Delillerin Değerlendirilmesi, Davanın Hukuki Niteliği ve Gerekçe ;
… 11. Asliye Ceza Mahkemesi’nin … Esas sayılı ceza dava dosyası, … 2. Asliye Ticaret Mahkemesi’nin … Esas sayılı dosyası, ZMMS sigorta ve poliçe kayıtları, davacının trafik kazası sebebiyle görrmüş olduğu tıbbi tedaviye yönelik tüm hastane kayıtları, sağlık raporu, trafik kazası tespit tutanağı, ifade tutanakları, kazaya ilişkin … İlçe Emniyet Müdürlüğü … Polis Merkezi Amirliği’ne ait kayıtlı belgeler, adli tıp raporu celp edilmiş, incelenmiştir.
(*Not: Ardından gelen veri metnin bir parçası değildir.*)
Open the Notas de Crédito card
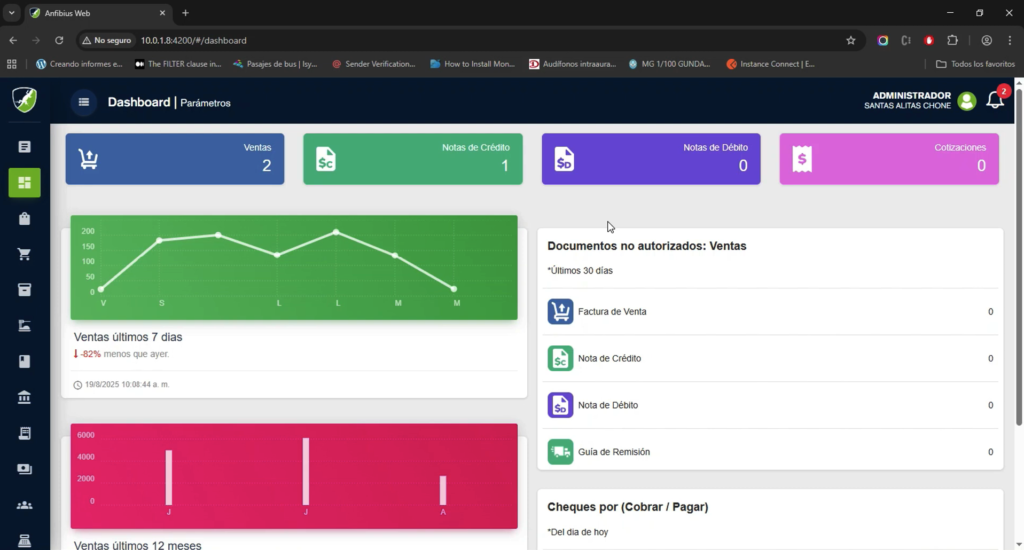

Adli Tıp Kurumu Başkanlığı 3. İhtisas Kurulu’nun 25/07/2018 tarihli adli tıp raporunda; “….Mevcut belgelere göre; Mehmet kızı, 1977 doğumlu …’in 24/11/2014 tarihinde geçirmiş olduğu trafik kazasına bağlı arızasının 11.10.2008 tarih ve 27021 sayılı Resmi Gazetede yayımlanan Çalışma Gücü ve Meslekte Kazanma Gücü Kaybı Oranı Tespit İşlemleri Yönetmeliği hükümleri kapsamında maluliyetine neden olacak düzeyde olmadığından sürekli maluliyet tayinine mahal olmadığı, Geçici iş göremezlik süresinin kaza tarihinden itibaren 3 (üç) aya kadar uzayabileceği oy birliği ile mütalaa olunur.” şeklinde tespit edilmiştir.
Adli Tıp Kurumu Başkanlığı 2. İhtisas Kurulu’nun 06/07/2021 tarihli adli tıp raporunda; “…Mevcut belgelere göre … kızı, 1977 doğumlu …’in 24.11.2014 tarihli trafik kazası sebebiyle, 03.08.2013 tarih, 28727 sayılı Resmi Gazetede yayımlanan Maluliyet Tespit İşlemleri Yönetmeliği ile bu yönetmelik kapsamında yer almayan bölüm, cetvel ve Listeler için, 11.10.2008 tarih ve 27021 sayılı Resmi Gazete’de yayımlanan Çalışma Gücü ve Meslekte Kazanma Gücü Kaybı Oranı Tespit İşlemleri Yönetmeliği hükümleri kapsamında fonksiyonel araz bırakmadan iyileşmiş olduğu, sürekli maluliyet tayinine mahal olmadığı, İyileşme süresinin (iş göremezlik süresi) olay tarihinden itibaren 3(üç) aya kadar uzayabileceği, aynı yönetmeliğin 15. Maddesi çerçevesinde başka birisinin sürekli bakımına muhtaç durumda olmadığı, ancak iyileşme süresi içerisinde 1 (bir) ay boyunca başka birisinin yardımına ihtiyaç duyabileceği oy birliği ile mütalaa olunur..” şeklinde tespit edilmiştir.
Davacı … 01/06/2022 muhabere havale tarihli dilekçesinde özetle; davadan feragat ettiğini beyanla gereğini talep etmiştir.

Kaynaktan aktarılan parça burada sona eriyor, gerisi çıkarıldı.